**Dataset extract:**
▬▬▬▬▬▬

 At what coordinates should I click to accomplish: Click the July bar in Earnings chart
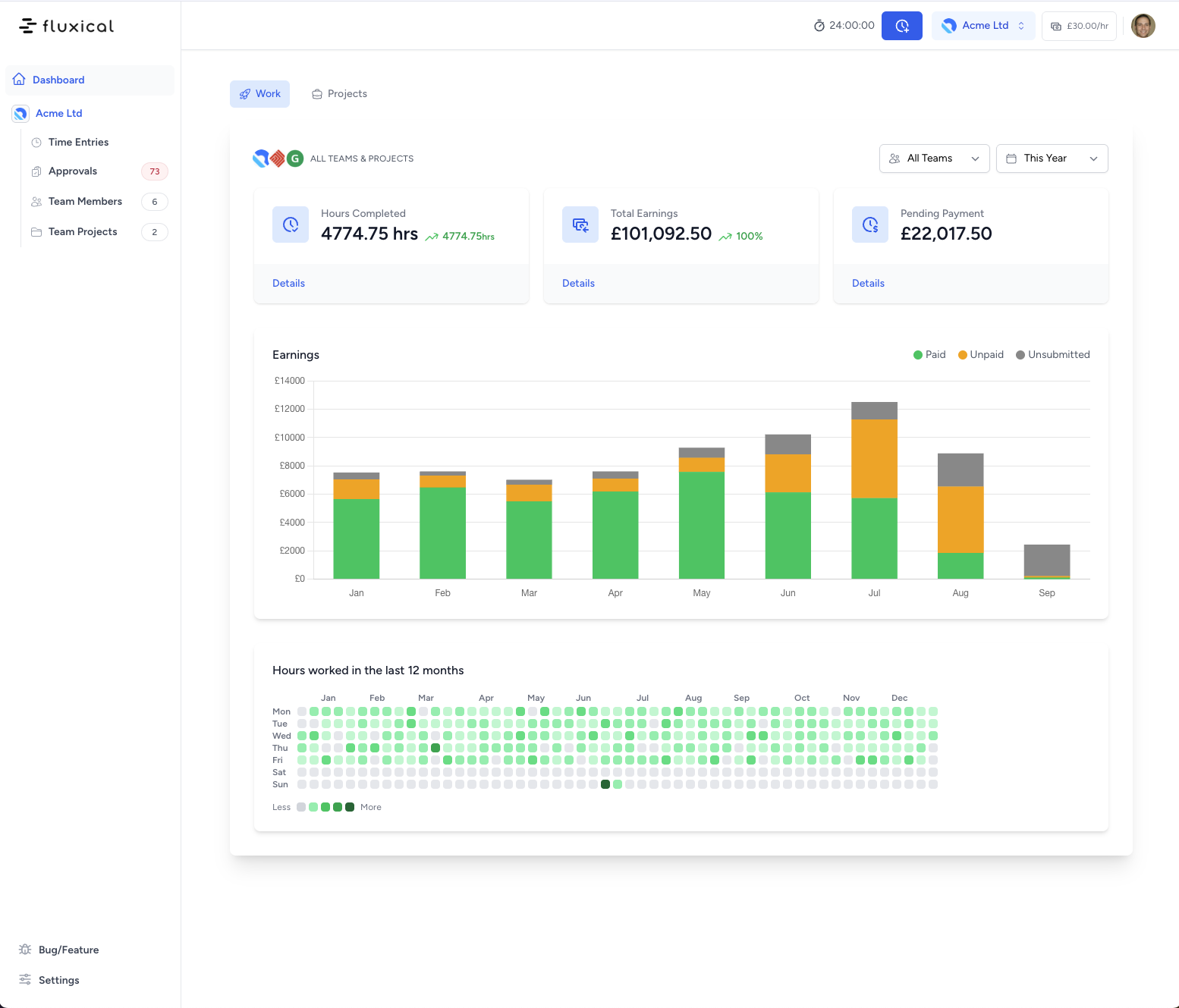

▬▬▬▬▬▬

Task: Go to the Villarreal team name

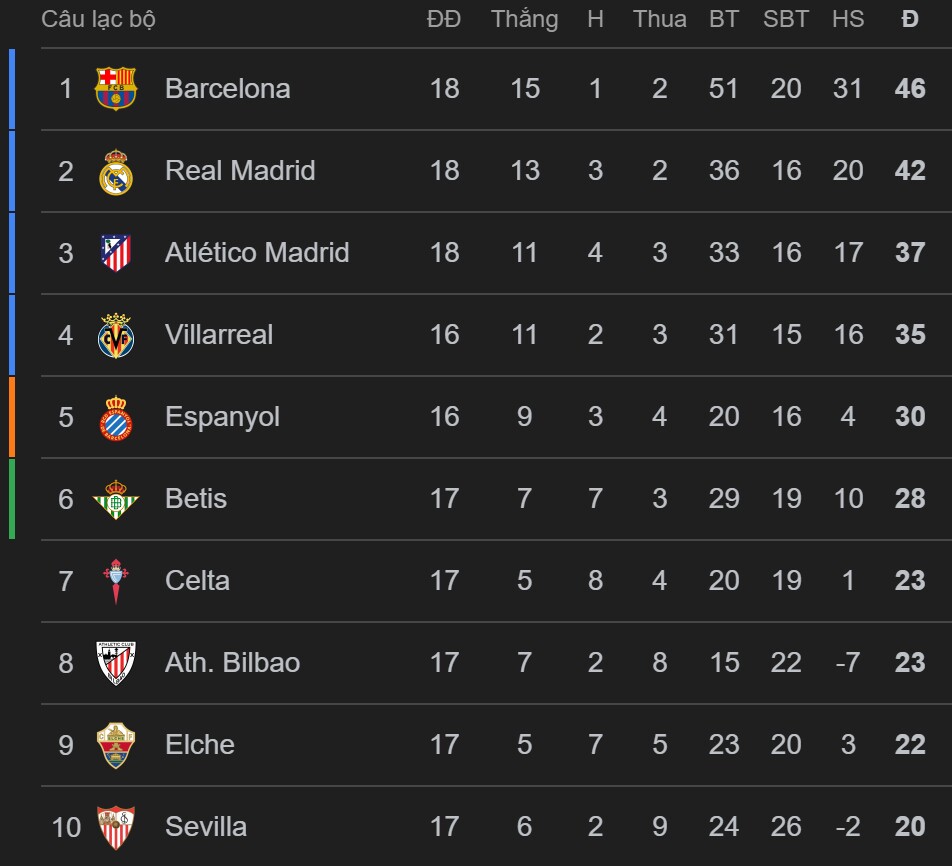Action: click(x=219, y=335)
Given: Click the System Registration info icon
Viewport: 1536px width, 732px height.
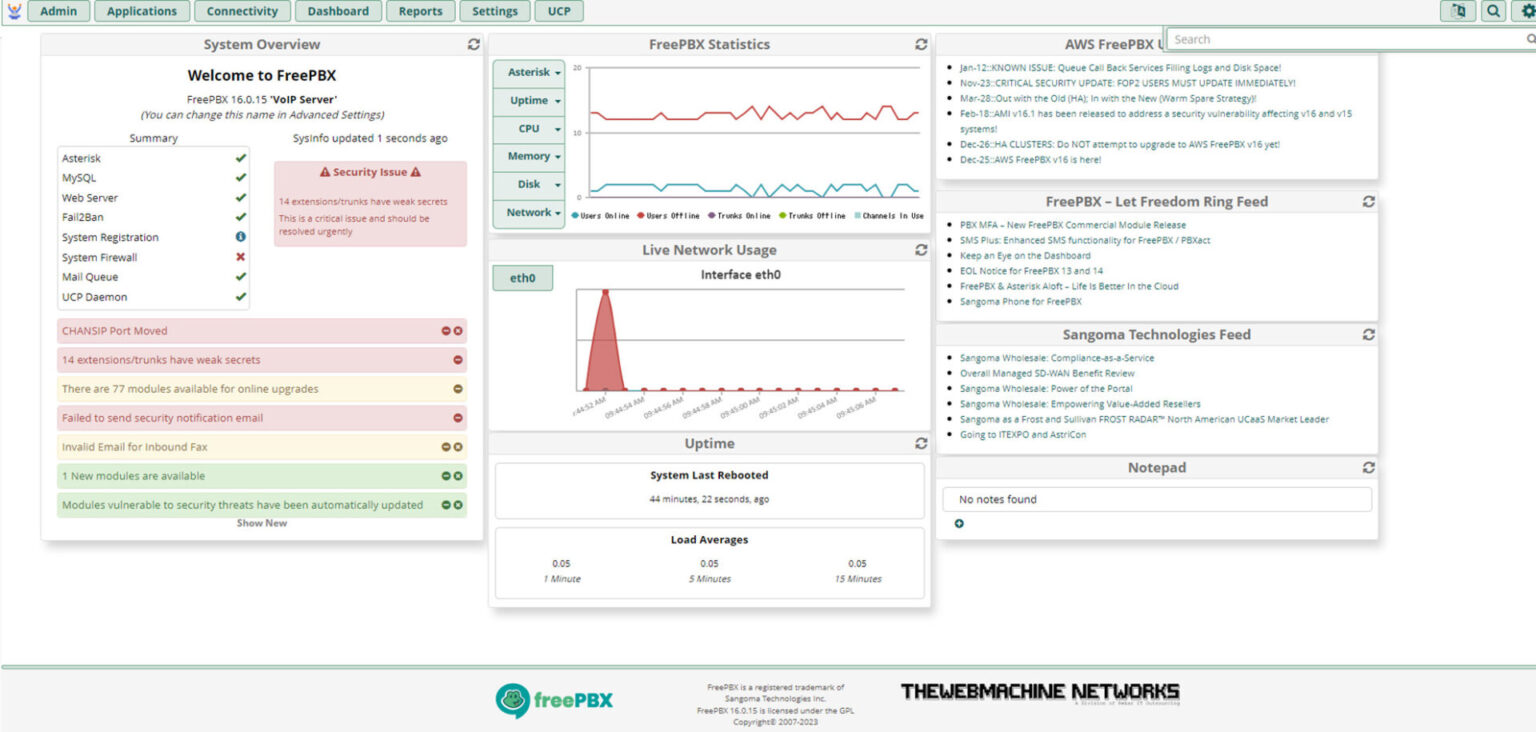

▬▬▬▬▬▬

**What is expected:**
Output the items verbatim from the line containing "Given: Click the" through the line containing "Viewport: 1536px width, 732px height.", both lines included.

**Written reply:**
Given: Click the System Registration info icon
Viewport: 1536px width, 732px height.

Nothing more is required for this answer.